Henri (Pippo Delbono) tient un café dans le Borinage. Lorsque sa femme Rita (Lio) décède inopinément, cet homme taciturne prend comme aide un "papillon blanc", une jeune femme handicapée mentale qui travaille pour une somme modique. Rosette (Candy Ming), d'abord réservée, devient progressivement une nouvelle figure de l'établissement.
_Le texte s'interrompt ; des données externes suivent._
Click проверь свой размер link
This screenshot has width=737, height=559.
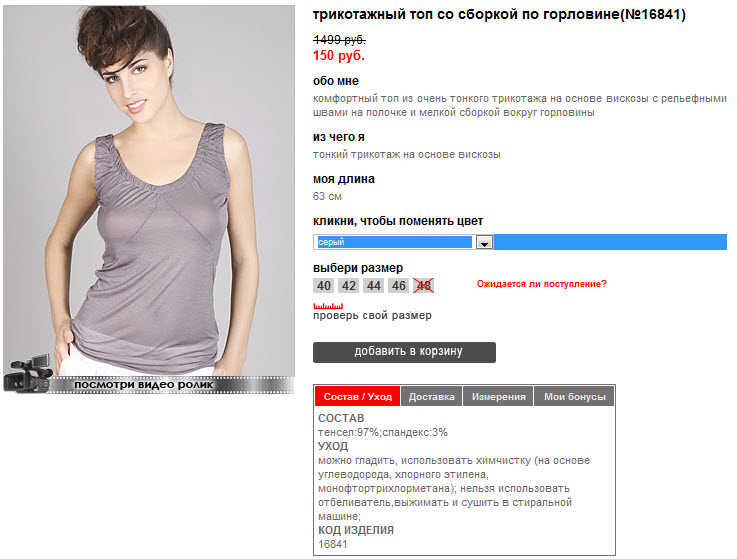coord(372,315)
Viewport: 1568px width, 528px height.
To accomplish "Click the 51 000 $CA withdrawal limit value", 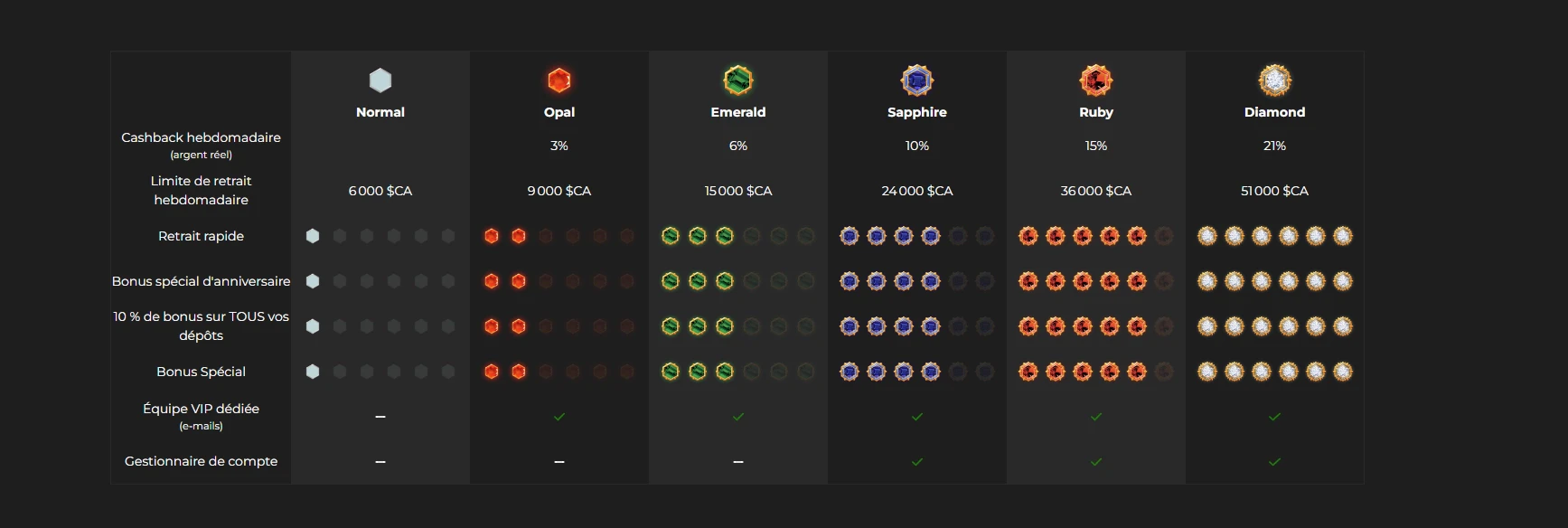I will (1275, 191).
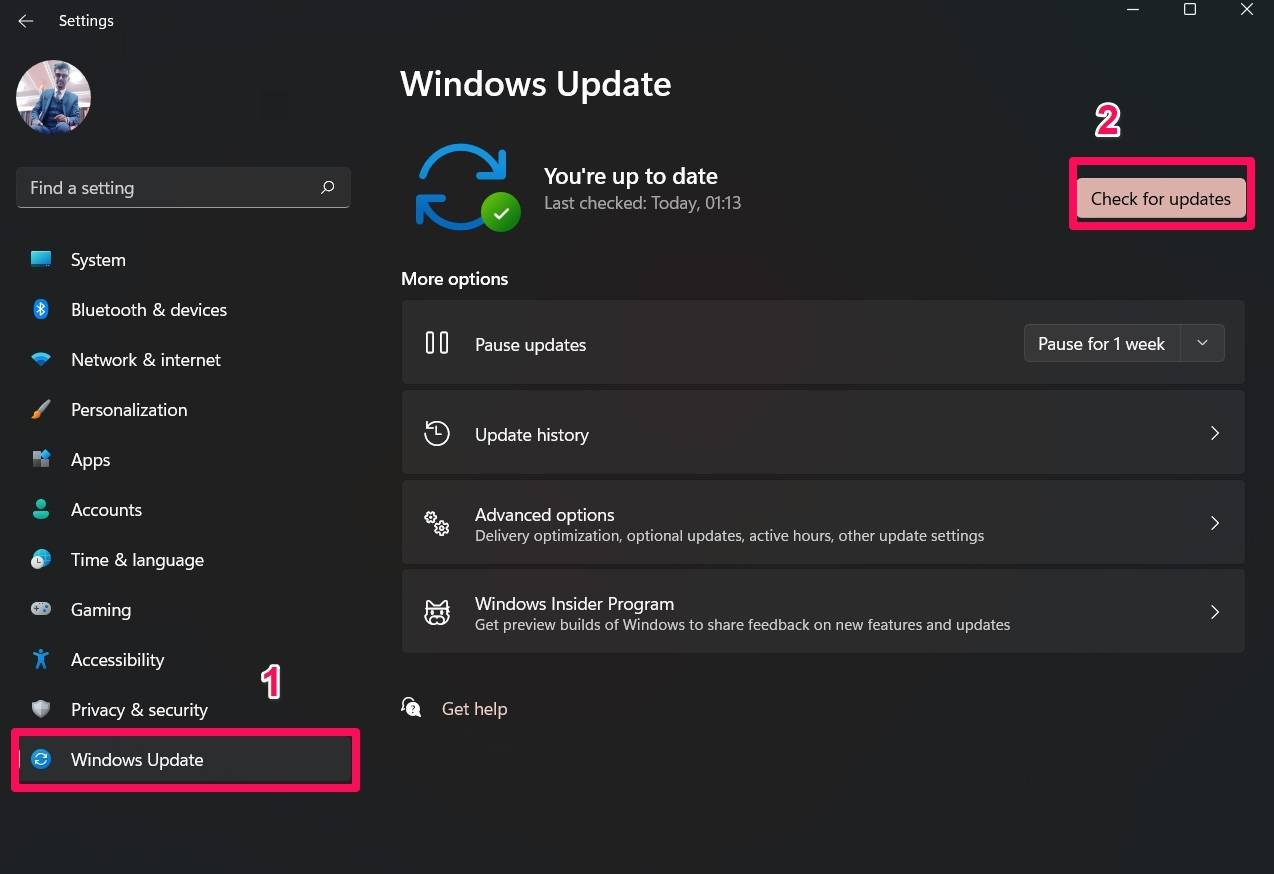Open Update history chevron
Image resolution: width=1274 pixels, height=874 pixels.
1215,434
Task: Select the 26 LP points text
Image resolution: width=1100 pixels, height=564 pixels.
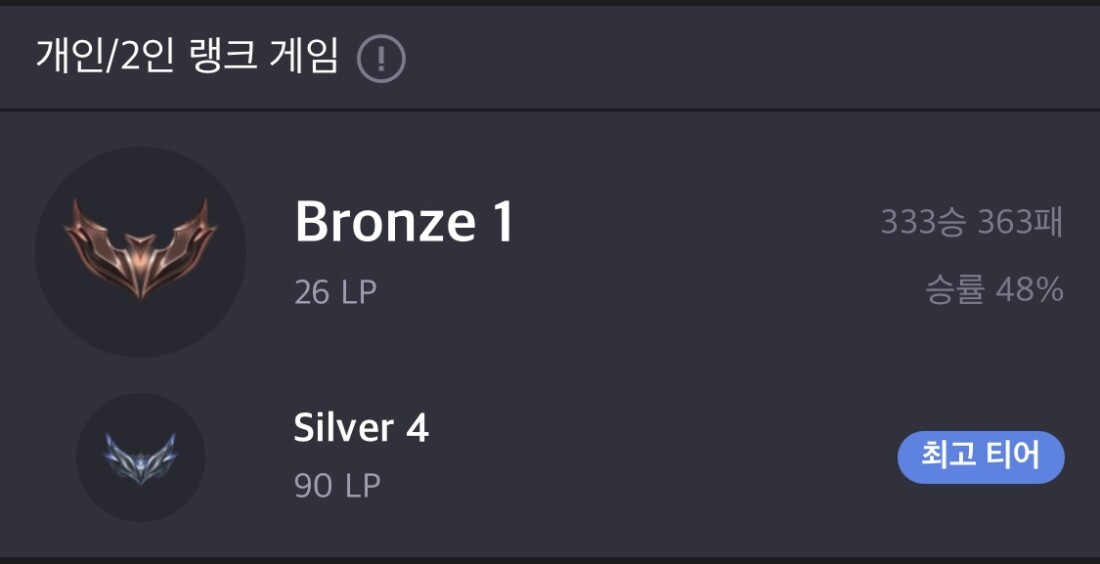Action: point(336,293)
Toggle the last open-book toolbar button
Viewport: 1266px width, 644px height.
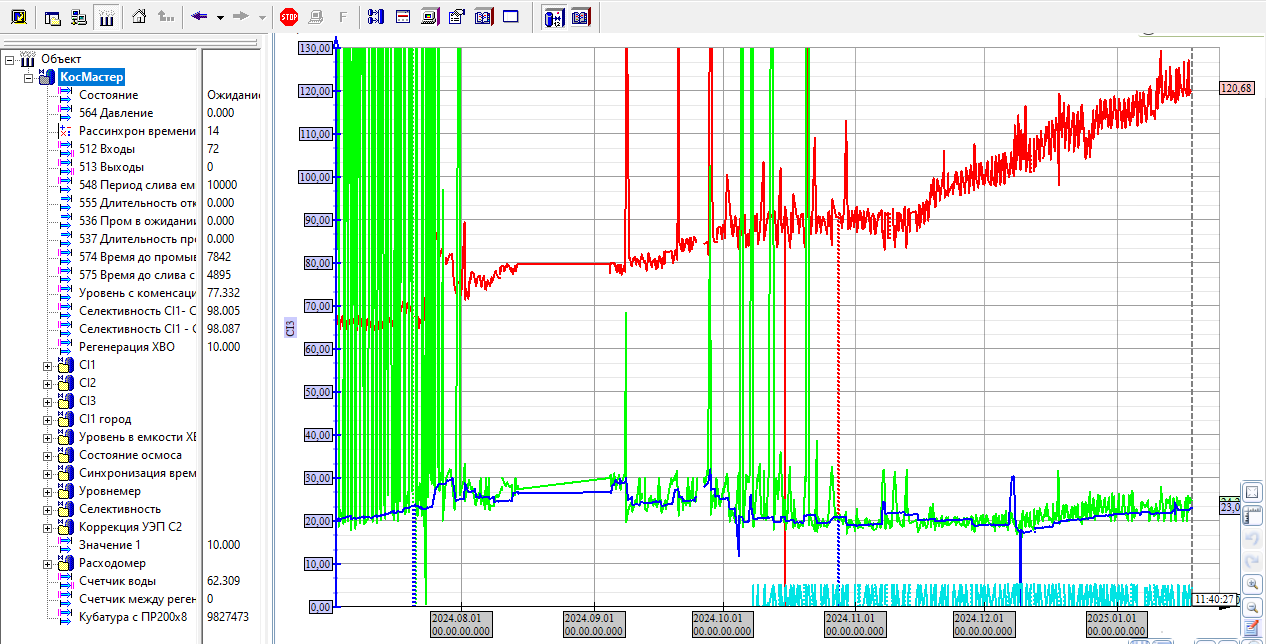tap(580, 17)
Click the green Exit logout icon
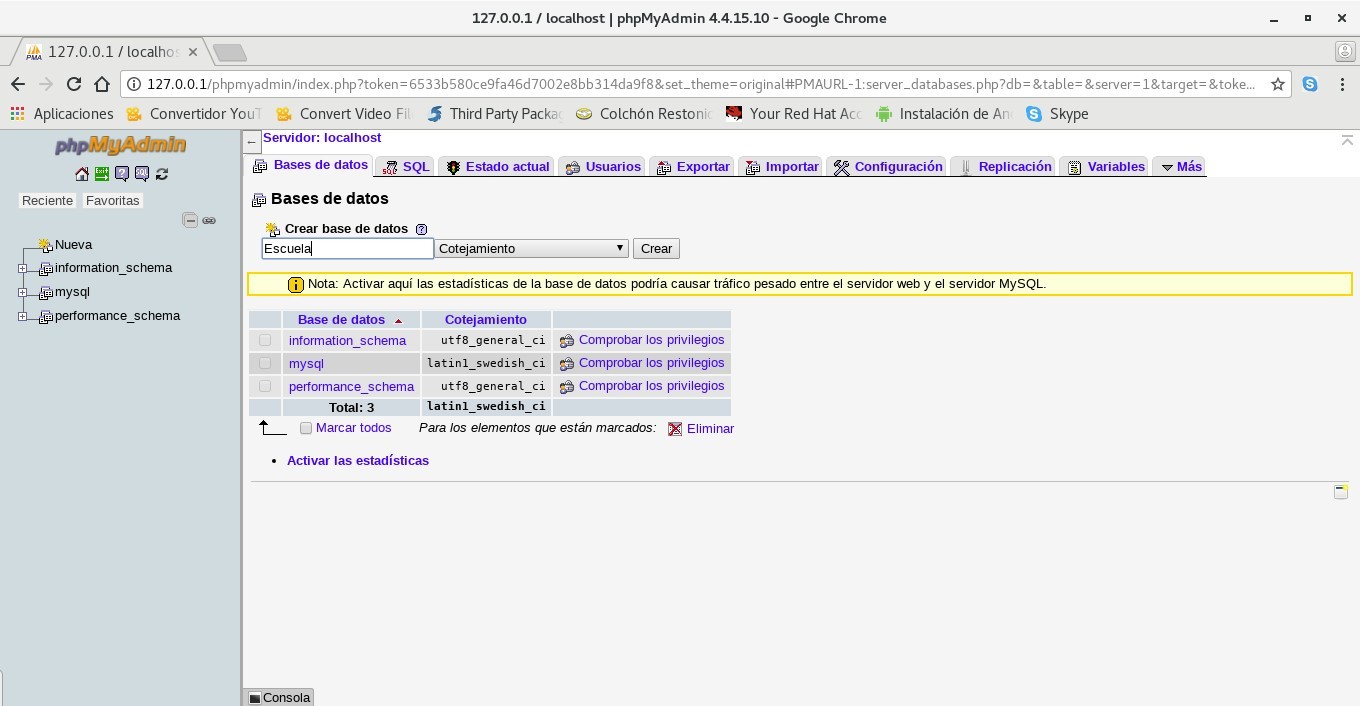This screenshot has width=1360, height=706. tap(102, 174)
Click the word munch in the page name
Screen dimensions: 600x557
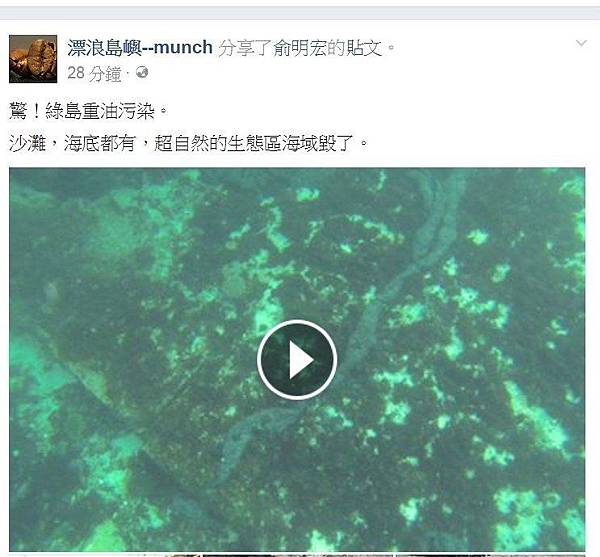(x=183, y=48)
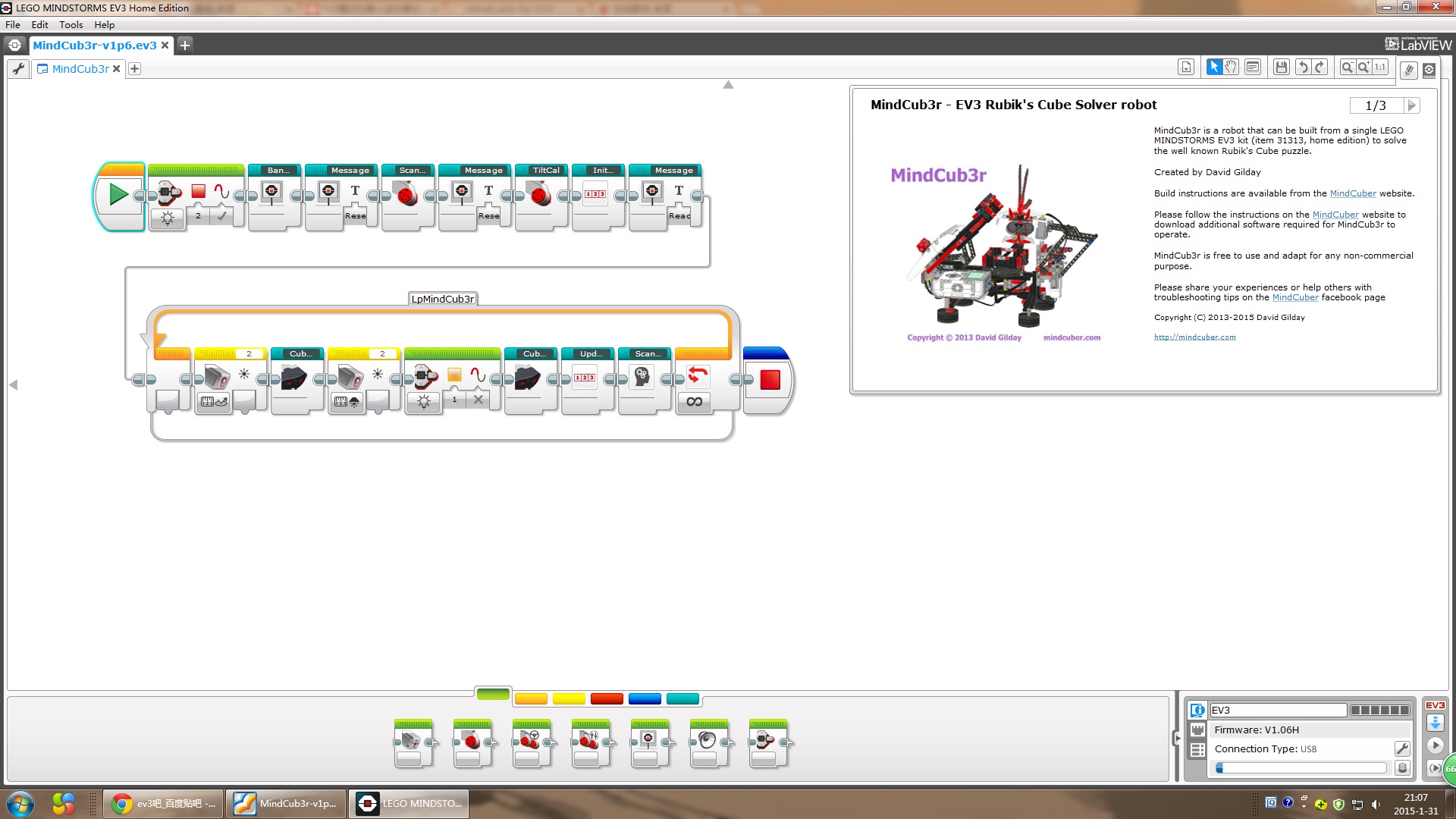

Après Quand la mer monte, Yolande Moreau repasse derrière la caméra, seule cette fois. Et la comédienne confirme un vrai regard de cinéaste, tout en déployant l'univers singulier qu'elle partage avec une famille cinématographique, constituée notamment de Benoît Delépine et Gustave Kervern. De sa dernière collaboration avec ceux-ci, dans Mammuth, elle a ramenée Candy Ming, créature lunaire, décalée, irradiante de naturel et de fraîcheur, qui compose une Rosette charmante. Difficile de ne pas y voir une allusion au plus célèbre film des frères Dardenne. Même géographie sociale, mêmes paysages cabossés où la décharge où s'endort Henri un soir de beuverie ressemble à un terril. Mais chez Yolande Moreau, la caméra est là pour composer des plans magnifiques, des tableaux poétiques. Son horizon est serein, pas Seraing. Et on n'est pas là pour scruter la monétisation des rapports humains, mais pour voir au contraire ceux-ci éclore, rebondir, se nouer, s'emmêler même, puis se déployer.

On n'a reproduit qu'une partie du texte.